Summer seems like the appropriate time to celebrate some of Ireland’s most famous literary talents. This June saw the annual Bloomsday tribute to James Joyce, as well as a special celebration for the 150th anniversary of the birth of William Butler Yeats.
Both these writers have strong ties to Dublin 4, having lived in Sandymount. While Sandymount Green might turn into a stadium of prose and poetry for two days in June, does this actually encourage more people to buy their work?
NewsFour asked Brian O’Brien, the owner of Books on The Green bookshop in Sandymount, if people come to local bookshops on these days, whether to buy Ulysses or a book of Yeats poetry. He said that the events did generate a few visitors to the shop, although the weather kept a few people outside in the sun this year.

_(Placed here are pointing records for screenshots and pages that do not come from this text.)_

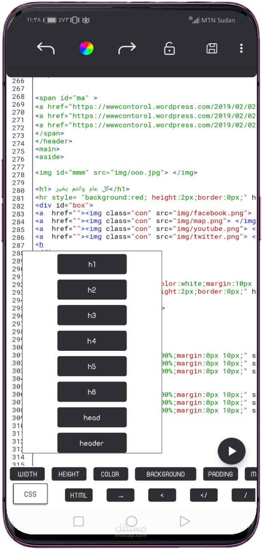Run the code with the round play button
Viewport: 262px width, 549px height.
pyautogui.click(x=232, y=451)
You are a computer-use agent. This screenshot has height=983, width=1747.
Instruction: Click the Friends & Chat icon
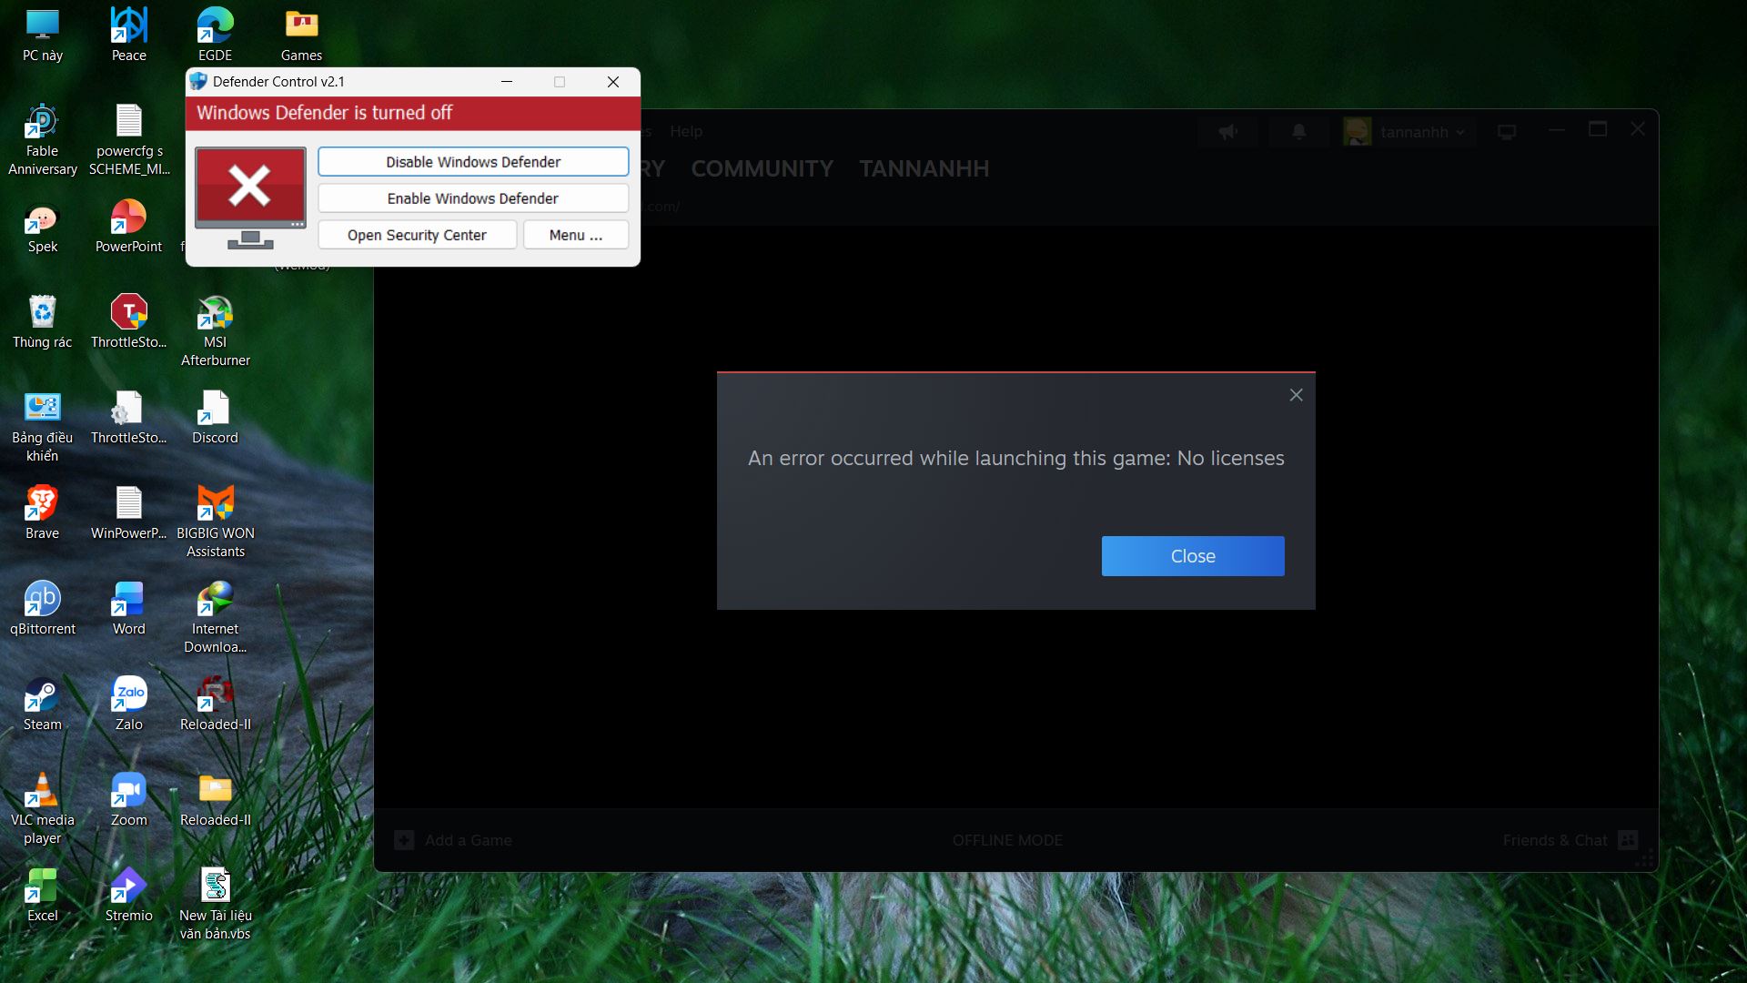[x=1629, y=840]
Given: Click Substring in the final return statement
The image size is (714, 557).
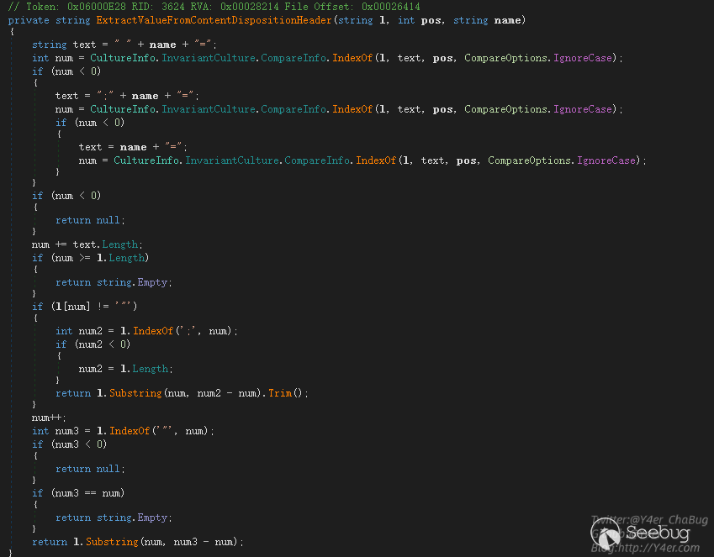Looking at the screenshot, I should (111, 542).
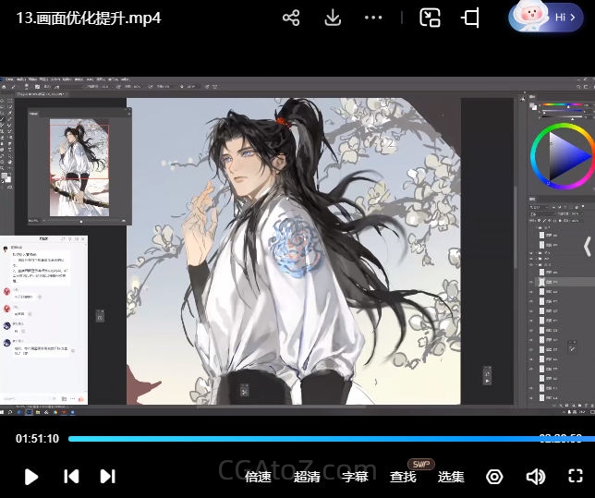Jump to the previous video
The height and width of the screenshot is (498, 595).
tap(71, 477)
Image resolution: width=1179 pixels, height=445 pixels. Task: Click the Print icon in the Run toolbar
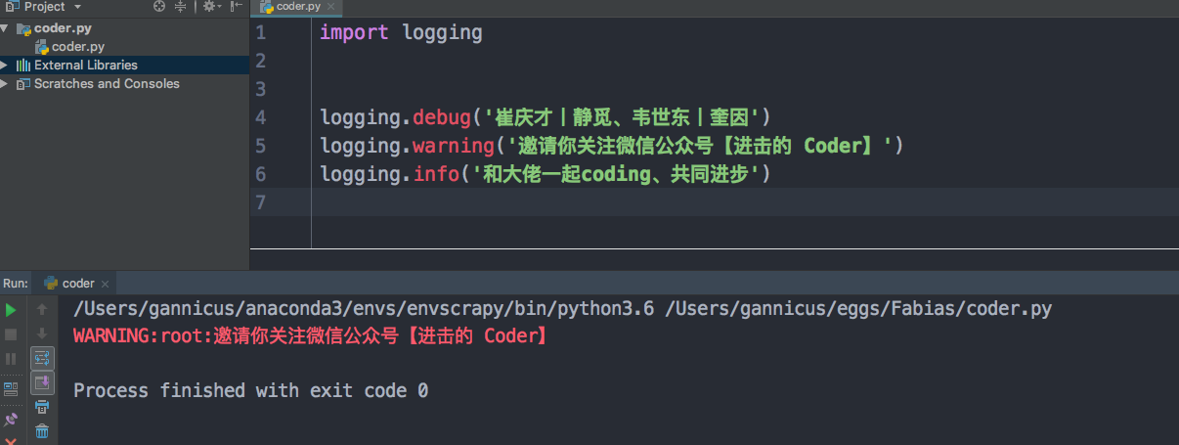pos(42,407)
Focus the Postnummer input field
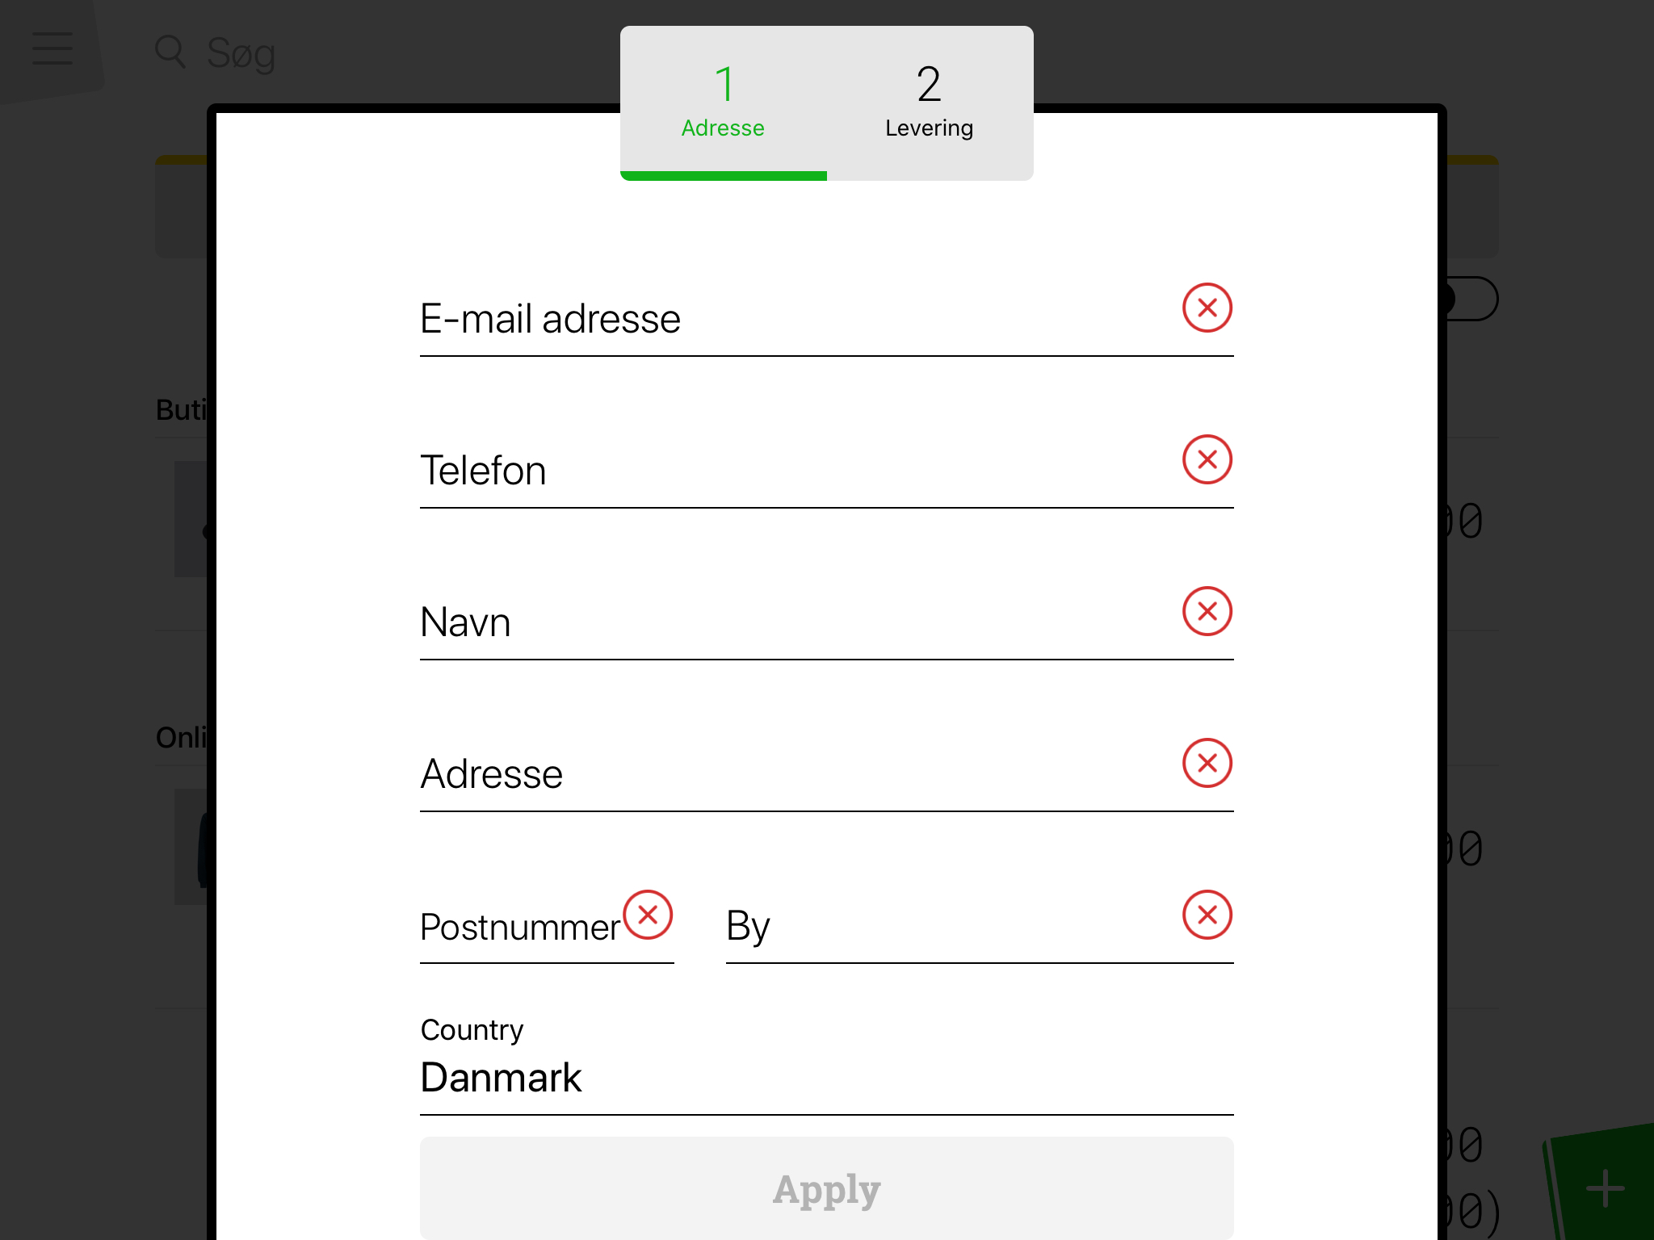This screenshot has width=1654, height=1240. [x=517, y=927]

He did say that, overall, there is no shortage of people up to the challenge of reading the work of these famous writers. Not only does he stock Ulysses, Joyce’s most difficult work, but the 700 page, stream-of-consciousness tome frequently sells out.

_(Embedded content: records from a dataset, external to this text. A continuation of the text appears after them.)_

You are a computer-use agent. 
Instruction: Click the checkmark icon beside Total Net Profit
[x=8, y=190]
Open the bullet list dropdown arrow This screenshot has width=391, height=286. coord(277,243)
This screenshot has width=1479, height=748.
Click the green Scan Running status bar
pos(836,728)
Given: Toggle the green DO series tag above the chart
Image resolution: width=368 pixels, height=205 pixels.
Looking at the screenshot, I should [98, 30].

“Any of the Irish authors or poets do well,” says O’Brien. “Patrick Kavanagh and others are still popular.”
Certainly, any residents with an interest in local history will know that, if you can brave Joyce’s esoteric prose, you can find some gems about Sandymount and beyond in his work.
His writing was often a love letter to Dublin. One of the most famous passages in Ulysses takes place in Sandymount, when his protagonist takes a long, contemplative walk along the strand.
The influence Joyce and Yeats have on the area extends further than a few days in June, though, while Sandymount’s literary pedigree makes it a destination for a small but not insignificant number of book-loving tourists.
O’Brien says Books on the Green gets frequent visits from tourists staying in Sandymount Hotel and the local B&Bs. There is also a steady trickle of people interested in seeing the house where W.B. Yeats was born on Sandymount Avenue. On Dromard Terrace, you can see the house James Joyce was living in on the date all the events of Ulysses takes place, 16th June 1904. Of course, many people want to take a walk on the Strand, perhaps hoping for the same sort of epiphany that struck Stephen Dedalus.
For those interested in knowing more about Sandymount in Joyce’s work, Walking Into Eternity by Rodney Devitt helps you understand the Sandymount of Joyce’s time and can be useful for taking a walking tour of the village through Joyce’s eyes.
Events like those of this summer are useful to keep these authors in our consciousness; it is not hard to see these great writers losing favour in a digital age.
Joyce’s style was hard to comprehend when it was first published and it may be even harder for the modern reader to understand. Reading poetry like Yeats’s requires long periods of intense concentration, something that is hard to achieve today, when smartphones allow access to the internet at any time. Still, perhaps romantic Ireland is not dead and gone, as Yeats proclaimed so many years ago.